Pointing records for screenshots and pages
#####

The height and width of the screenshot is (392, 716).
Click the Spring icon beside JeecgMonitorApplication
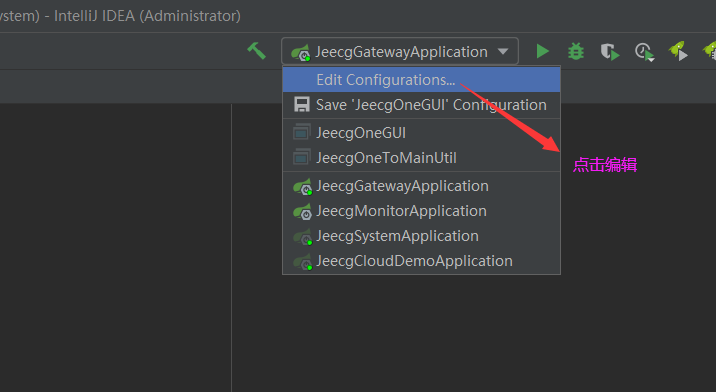click(x=302, y=212)
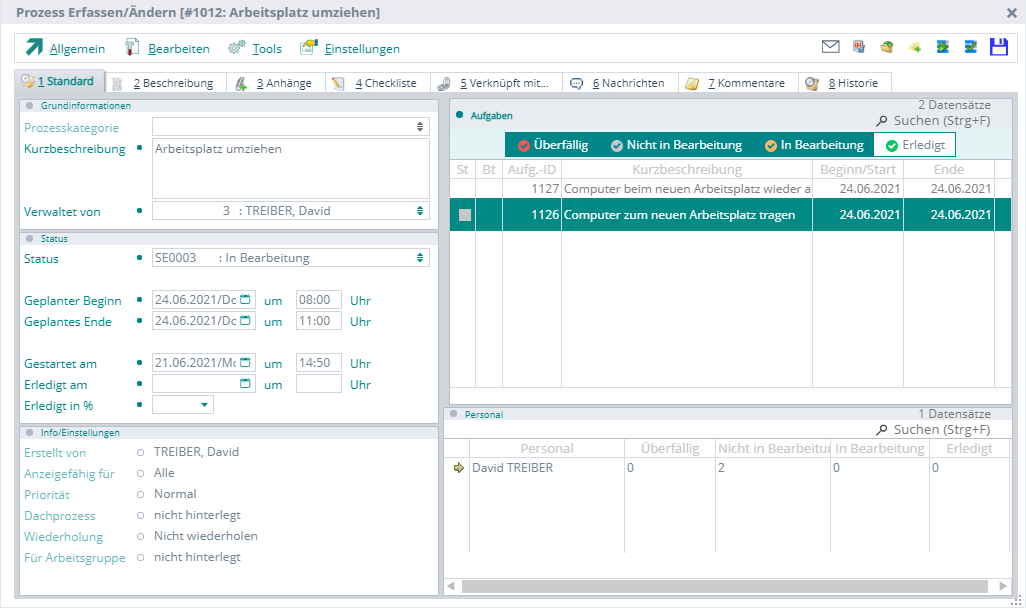The image size is (1026, 608).
Task: Open the Erledigt in % dropdown
Action: click(204, 405)
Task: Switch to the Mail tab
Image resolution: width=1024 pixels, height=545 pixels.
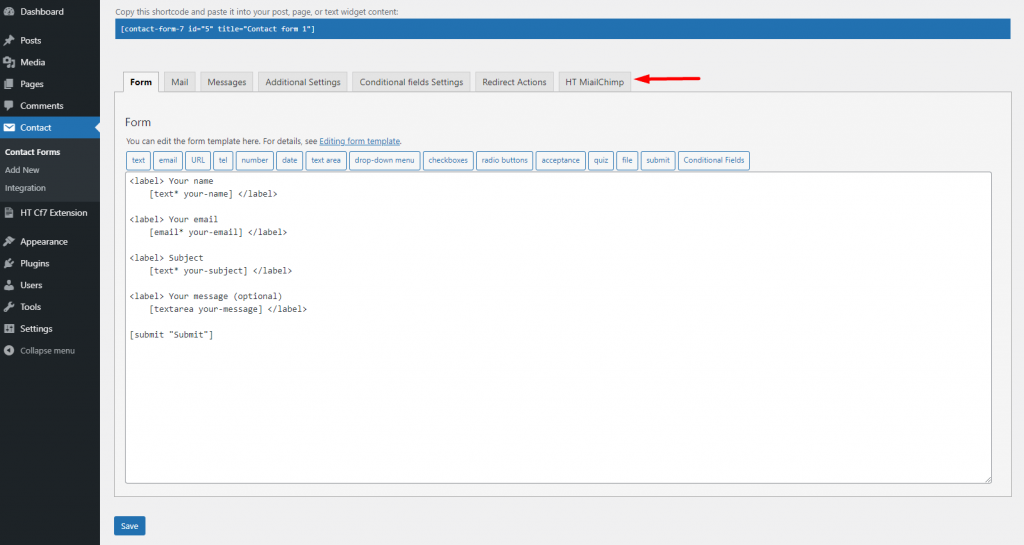Action: point(179,82)
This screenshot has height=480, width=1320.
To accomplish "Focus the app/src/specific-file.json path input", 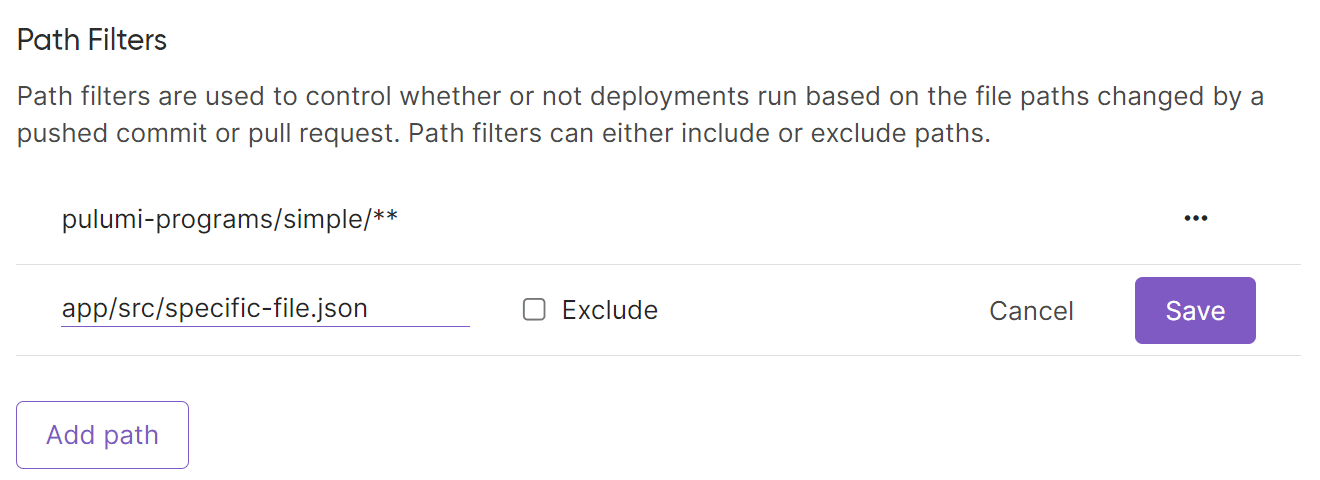I will [265, 309].
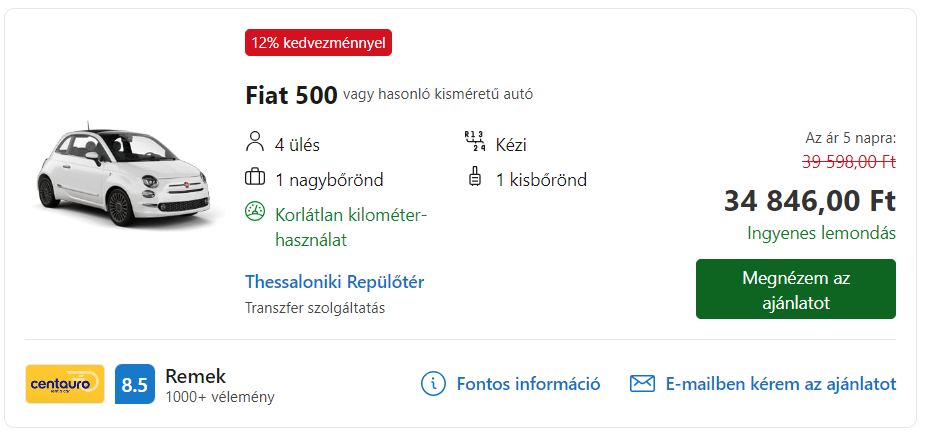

#####

* [Exercise prompt]:
Find every line in the entries above that contains the string "height", matching case exactly, and copy each of those lines in full.

* [Answer to the problem]:
The height and width of the screenshot is (392, 716).
Image resolution: width=1024 pixels, height=545 pixels.
This screenshot has height=480, width=1320.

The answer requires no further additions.